Fantasia International Film Festival brings the genre-bending Estonian film, Kratt, to North American audiences. Written and directed by Rasmus Merivoo (Buratino Son of Pinocchio), Kratt follows young siblings as they are left to spend time with their grandmother. Stuck in a rural town with no internet, no cell phones, and nothing but chores to do, the kids decide to try to create a mythic entity known as a “kratt” which will do all of your work for you. The ensuing chaos is like some twisted, modern, dark take on a fairy tale that is both disturbing and hilarious. It’s the kind of story that is so bizarre that you never know what will come next.

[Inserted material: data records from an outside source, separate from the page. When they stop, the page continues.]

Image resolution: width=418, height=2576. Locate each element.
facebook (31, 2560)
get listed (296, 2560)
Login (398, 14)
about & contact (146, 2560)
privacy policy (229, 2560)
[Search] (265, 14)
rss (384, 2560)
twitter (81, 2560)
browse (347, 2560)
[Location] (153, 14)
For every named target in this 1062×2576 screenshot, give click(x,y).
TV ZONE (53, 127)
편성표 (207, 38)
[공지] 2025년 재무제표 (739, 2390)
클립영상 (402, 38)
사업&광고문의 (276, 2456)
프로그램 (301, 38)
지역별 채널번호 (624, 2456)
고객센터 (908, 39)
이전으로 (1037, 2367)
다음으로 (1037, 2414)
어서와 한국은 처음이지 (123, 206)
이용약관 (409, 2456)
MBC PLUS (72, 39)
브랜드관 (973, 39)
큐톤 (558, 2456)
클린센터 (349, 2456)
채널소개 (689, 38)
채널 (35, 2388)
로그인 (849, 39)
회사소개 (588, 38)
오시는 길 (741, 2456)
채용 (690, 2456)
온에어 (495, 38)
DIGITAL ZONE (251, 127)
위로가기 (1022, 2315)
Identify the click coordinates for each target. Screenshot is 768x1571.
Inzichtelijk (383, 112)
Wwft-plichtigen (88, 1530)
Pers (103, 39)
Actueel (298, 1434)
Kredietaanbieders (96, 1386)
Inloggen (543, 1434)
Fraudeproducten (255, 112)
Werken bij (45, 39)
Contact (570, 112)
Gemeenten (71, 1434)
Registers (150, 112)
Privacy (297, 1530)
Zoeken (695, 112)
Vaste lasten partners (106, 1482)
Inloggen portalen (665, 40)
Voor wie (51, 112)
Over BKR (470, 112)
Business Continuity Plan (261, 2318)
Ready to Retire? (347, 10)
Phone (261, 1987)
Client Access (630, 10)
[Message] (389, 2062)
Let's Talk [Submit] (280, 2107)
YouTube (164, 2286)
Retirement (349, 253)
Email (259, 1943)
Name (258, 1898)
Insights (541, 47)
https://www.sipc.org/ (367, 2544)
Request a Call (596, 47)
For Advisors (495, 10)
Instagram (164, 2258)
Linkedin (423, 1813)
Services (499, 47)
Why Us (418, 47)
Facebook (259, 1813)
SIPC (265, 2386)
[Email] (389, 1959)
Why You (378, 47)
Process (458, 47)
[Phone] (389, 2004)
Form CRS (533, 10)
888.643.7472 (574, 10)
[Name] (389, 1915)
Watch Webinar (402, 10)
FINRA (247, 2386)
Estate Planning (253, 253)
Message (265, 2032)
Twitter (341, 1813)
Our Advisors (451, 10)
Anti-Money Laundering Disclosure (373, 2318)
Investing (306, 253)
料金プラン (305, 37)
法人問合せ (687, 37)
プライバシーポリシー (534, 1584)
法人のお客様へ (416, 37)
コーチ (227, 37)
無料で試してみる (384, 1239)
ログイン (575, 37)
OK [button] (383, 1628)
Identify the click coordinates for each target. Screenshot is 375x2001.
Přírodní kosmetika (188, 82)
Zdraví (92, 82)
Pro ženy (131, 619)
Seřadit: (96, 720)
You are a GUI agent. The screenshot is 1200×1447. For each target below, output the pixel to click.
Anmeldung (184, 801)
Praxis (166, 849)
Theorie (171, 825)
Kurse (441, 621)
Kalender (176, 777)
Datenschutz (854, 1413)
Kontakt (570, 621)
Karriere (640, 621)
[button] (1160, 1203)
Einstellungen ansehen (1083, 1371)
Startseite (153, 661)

The one word I think best describes Kratt is quirky. Everything from the plot, to the music, to the ridiculous twists and turns comes across as a fun morality tale shown from the point of view of children, while still being a very adult story. The mythos of the film is incredibly unique and unlike anything I’ve seen before. There are certain subplots that don’t make a ton of sense, but that could also be a cultural aspect that viewers not from Estonia won’t pick up on. The two young leads, Nora Merivoo and Harri Merivoo (both making their acting debut), are a delight and Mari Lill (Sputnik planety Uran, Jüri Rumm), who plays Grandma, delivers a laugh-out-loud performance. This film is sure to be one of the most memorable films at the Fantasia International Film Festival this year.
Kratt is a wacky, modern slapstick take on classic morality fairy tales that reminds us of the important balance between work and play.